Beyond its breathtaking appearance, the studio offers maximum flexibility for broadcasting during the football season and throughout the year. An example of this can be seen its main section, which has a cutting-edge acoustic wall that rises to open to a 170-seat theatre for live audience programs.
With its ability to create a rainbow of realistic colors and change them quickly, the Lighting Design Group’s system supports the TCO studio’s combination of beautiful aesthetics and responsive versatility. “This was a really neat project to be a part of, not just for its great looks, but also for its functionality,” said Grabowski. “It’s the first fully fleshed-out studio that the Vikings have had, and one of only a handful of such facilities in the entire league.
“From an aesthetic standpoint, this studio is sleek, cutting edge and powerfully branded without being over the top,” continued Grabowski. “Bryan Harper, the Viking’s Vice President of Content and Production, Jordan Struck, VEN Producer, and the production designer Peter Provost deserve a lot of credit for making something very special happen. I think this sets a gold standard for the league.”

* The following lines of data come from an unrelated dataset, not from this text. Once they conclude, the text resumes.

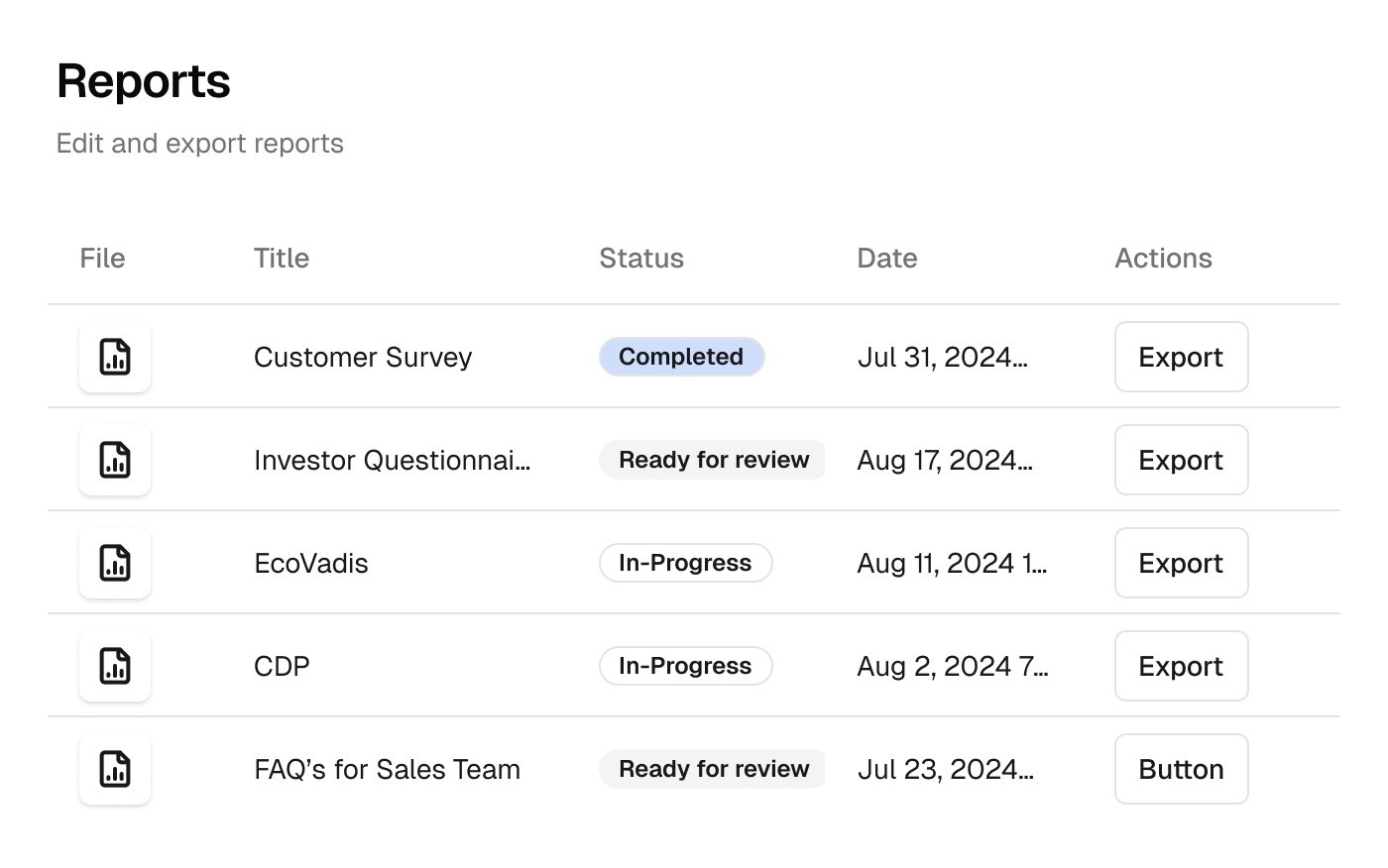Open FAQ's for Sales Team file icon
The image size is (1388, 868).
pos(115,769)
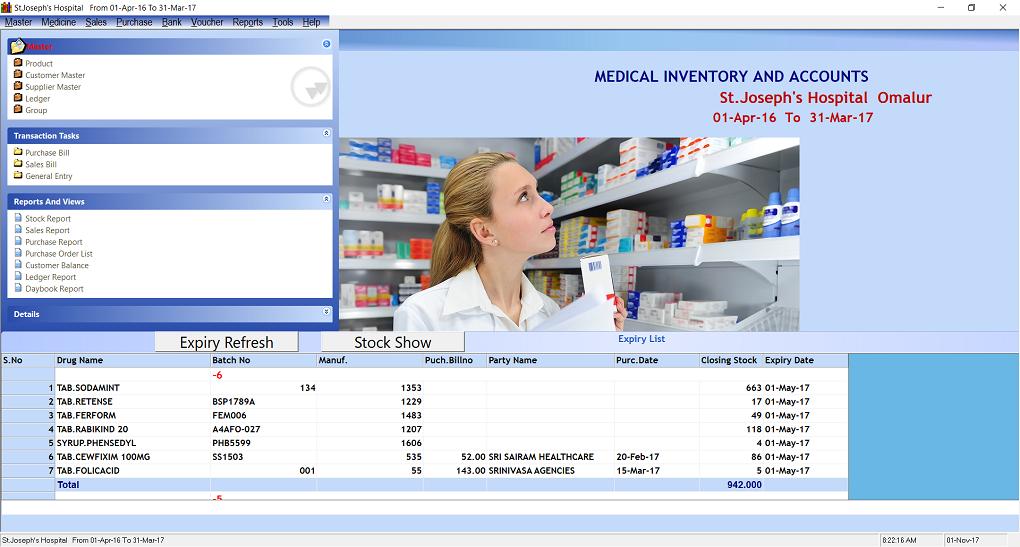Open the Purchase Bill folder icon

pyautogui.click(x=18, y=153)
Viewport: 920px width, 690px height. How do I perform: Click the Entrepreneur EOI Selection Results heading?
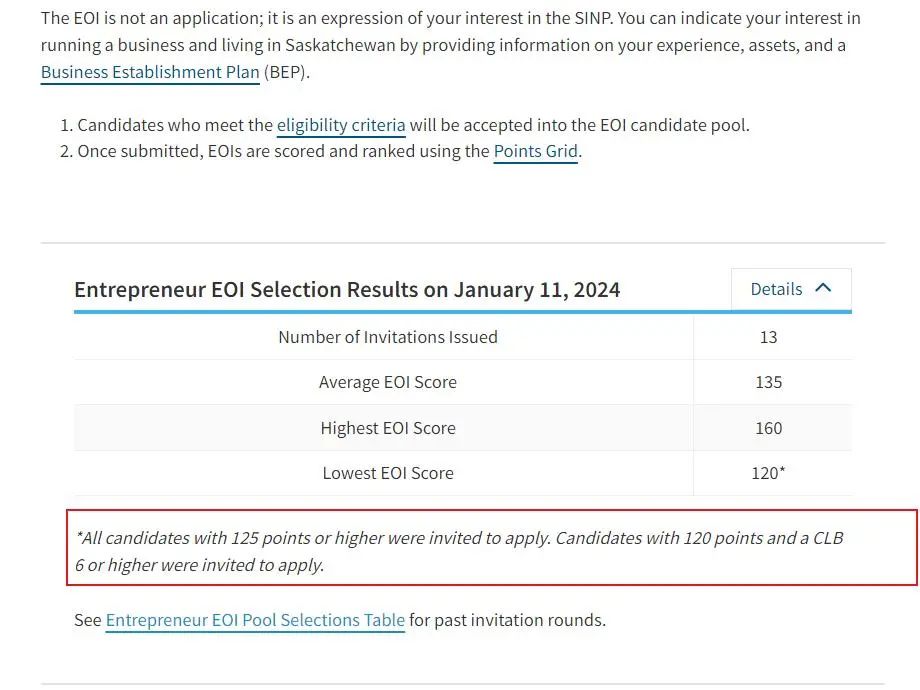click(347, 290)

There are four distinct shooting sections in the TCO studio. The primary area is devoted to the anchor desk for potential sportscasts, gameday halftime reports and post-game programming. (This area also converts to a live audience broadcast studio when the acoustic barrier is raised.) A second area with comfortable leather chairs is used for in-depth sit-down interviews, while a third edgier-looking section hosts social media podcasts and a fourth serves as the space for standup reports.
Grabowski positioned 75 Ovation E-910FC LED ellipsoidal fixtures with a mixture of 19°, 26°, 36° and 50° lenses throughout the studio. The RGBA-Lime fixtures serve as key lights as well as color washes in the four shooting areas, where they are hung from center-set positions. Additionally, the Ovation units work as front stage lights when the acoustic wall opens and the main studio is used for live broadcasts.
“Being able to flip the color from the Ovations to anything we need is hugely helpful, especially given the emphasis on versatility at this studio,” said Grabowski. “Another invaluable feature was the ability of the Ovation fixtures to project very crisp gobos. This is a sports studio, so we needed to project team logos — and of course they had to be flawless. Aside from delivering this level of perfection, the Ovations allow our clients to preview gobos before they purchase anything. On several occasions, we printed the gobos on acetate so we could get the sizing and art exactly right….and then we sent it off to be built in glass after we knew we had EXACTLY what everyone loved. That was a real client-pleaser!”
For added color accents, Grabowski has positioned 20 COLORdash Accent Quad fixtures throughout the four shooting areas. Aside from adding extra color, these fixtures are used as eye candy in some backdrops, always with an emphasis on displaying accurate colors.
“Along with the quality and evenness of the light, color rendition is of the utmost importance here,” said Grabowski. “The Minnesota Vikings logo colors are instantly identifiable, and they must be accurate. We even built two versions of a lot of the colors—one for the naked eye, when tours are being given, and another for the broadcast. It’s all part of the versatility that’s been designed into this studio.”